Data excerpts:
--- START ---

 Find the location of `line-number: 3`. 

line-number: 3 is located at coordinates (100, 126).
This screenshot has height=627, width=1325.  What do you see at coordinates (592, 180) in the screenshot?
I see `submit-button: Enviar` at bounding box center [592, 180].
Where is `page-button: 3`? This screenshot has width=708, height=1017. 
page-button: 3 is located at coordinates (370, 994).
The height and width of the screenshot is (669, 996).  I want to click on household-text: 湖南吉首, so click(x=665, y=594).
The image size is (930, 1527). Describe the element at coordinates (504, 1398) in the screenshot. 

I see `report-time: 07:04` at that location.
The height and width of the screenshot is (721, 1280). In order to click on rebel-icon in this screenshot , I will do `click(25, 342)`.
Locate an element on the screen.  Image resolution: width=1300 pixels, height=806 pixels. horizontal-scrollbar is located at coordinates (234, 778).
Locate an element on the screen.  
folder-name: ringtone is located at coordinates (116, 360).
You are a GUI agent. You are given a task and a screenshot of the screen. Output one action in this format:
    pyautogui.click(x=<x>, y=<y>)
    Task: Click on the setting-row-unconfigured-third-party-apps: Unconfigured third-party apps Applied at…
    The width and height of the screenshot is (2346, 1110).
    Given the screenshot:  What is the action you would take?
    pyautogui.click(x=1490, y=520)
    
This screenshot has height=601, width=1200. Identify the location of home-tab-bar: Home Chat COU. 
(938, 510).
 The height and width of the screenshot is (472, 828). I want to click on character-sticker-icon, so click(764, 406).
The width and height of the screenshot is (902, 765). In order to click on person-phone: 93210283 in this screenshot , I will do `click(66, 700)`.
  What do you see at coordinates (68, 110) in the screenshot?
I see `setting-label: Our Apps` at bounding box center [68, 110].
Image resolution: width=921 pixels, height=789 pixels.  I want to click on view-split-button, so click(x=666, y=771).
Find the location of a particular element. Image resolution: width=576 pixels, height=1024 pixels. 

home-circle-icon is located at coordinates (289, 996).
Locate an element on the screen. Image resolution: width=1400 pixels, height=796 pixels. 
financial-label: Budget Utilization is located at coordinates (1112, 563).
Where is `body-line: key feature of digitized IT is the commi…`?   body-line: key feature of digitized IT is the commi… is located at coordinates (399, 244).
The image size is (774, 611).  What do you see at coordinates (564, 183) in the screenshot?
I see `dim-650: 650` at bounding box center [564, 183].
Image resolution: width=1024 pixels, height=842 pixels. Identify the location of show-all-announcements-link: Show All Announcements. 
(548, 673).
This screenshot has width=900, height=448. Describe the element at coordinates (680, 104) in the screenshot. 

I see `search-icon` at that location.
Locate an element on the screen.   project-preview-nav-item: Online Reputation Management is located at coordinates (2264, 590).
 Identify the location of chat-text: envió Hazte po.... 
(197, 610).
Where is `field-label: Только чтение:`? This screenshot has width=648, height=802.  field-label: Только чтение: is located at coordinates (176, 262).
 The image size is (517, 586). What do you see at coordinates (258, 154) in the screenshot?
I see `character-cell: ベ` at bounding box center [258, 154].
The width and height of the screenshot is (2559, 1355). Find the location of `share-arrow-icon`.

--- END ---

● **WORK REQUEST**: Select each line of the records above that contains the string "home", and reproduce those lines.

● **TASK RESPONSE**:
This screenshot has height=601, width=1200. Identify the location of home-tab-bar: Home Chat COU. 
home-circle-icon is located at coordinates (289, 996).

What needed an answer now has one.